Obiekt o charakterze hotelowym funkcjonował będzie pod marką Best Western. Pod takim szyldem mają funkcjonować również inne obiekty hotelowe, o które w przyszłości zamierza rozszerzyć swoje porfolio spółka. Jest zainteresowana ich pozyskaniem zwłaszcza w rejonie południowo-zachodniej Polski. Środki na inwestycje, wśród których będą też stacje paliw oraz nieruchomości biurowe, spółka wchodząca na giełdowy rynek NewConnect zamierza pozyskać z kolejnych emisji akcji, w tym z tegorocznej emisji akcji nowej serii. Ponadto firma stawia na dofinansowanie ze środków unijnych i z PARP, co również pozwoli jej osiągnąć częściowy zwrot kosztów.
Nie bez powodu spółka stawia na znaną międzynarodową markę Best Western jako partnera biznesowego. Sieć zrzesza obecnie około 4 tys. Obiektów zlokalizowanych w 80 krajach.
Jej rozpoznawalność i pozytywnie wykreowany wizerunek jest gwarancją dobrego prosperowania obiektu także w sytuacji obniżonego popytu.
Przeszkody czyhające na inwestorów działających w branży hotelowej nie zrażają też spółki Geovita. W tym roku firma przejęła w zarządzanie obiekt hotel Orient w Krakowie. Wcześniej przez dwa lata inwestowała w rozbudowę i modernizację swoich obiektów, w tym m.in. ośrodka w Dźwirzynie czy Dąbkach. Wyniki za siedem miesięcy tej spółki tylko potwierdzają, że obrana droga jest słuszna.
Jak twierdzi Janusz Śmiglak, prezes zarządu steta, sprzedaż wzrosła o 29,48 proc. W stosunku do roku ubiegłego i przekroczyły 20,7 mln zł.

Turystyka medyczna

Szansą dla właścicieli hoteli jest także rozwijająca się w kraju turystyka weekendowa, łącząca w sobie elementy tradycyjnego wypoczynku oraz kompleksowej odnowy biologicznej. Ten segment rynku turystycznego rozwija się w ostatnich latach o 7 proc. Rocznie. Szacuje się, że w ubiegłym roku na lecznicze zabiegi przyjechało do Polski ponad 500 tys. Osób z zagranicy.

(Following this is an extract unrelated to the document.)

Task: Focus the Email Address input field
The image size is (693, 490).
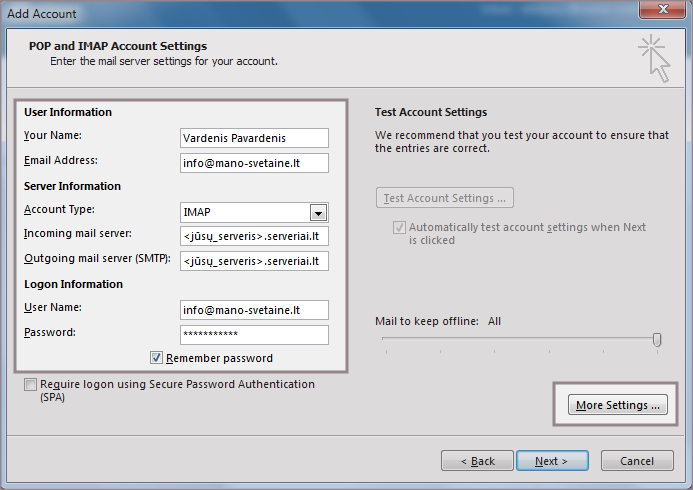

O wysokim popycie na te usługi świadczyć może także wysoki wskaźnik obłożenia miejsc noclegowych w zakładach uzdrowiskowych zarządzanych przez NFZ. Na przestrzeni ostatnich 3 lat wyniósł on powyżej 70 proc.
Swojej szansy na tym rynku upatruje też West Real steta. Jej obiekt hotelowy ma być z dostępem do usług SPA & Wellness.
Na hotele ze spa stawia też SwedeCenter będąca częścią Inter IKEA Center Group.
W Sopocie kosztem 39 mln zł wybuduje obiekt, którym zarządzać będzie The Legend Hotels & Spas. Hotel dysponujący 36 pokojami zabiegowymi, 145 pokojami noclegowymi, basenem i sauną ma zostać oddany do użytku w I kwartale 2012 roku.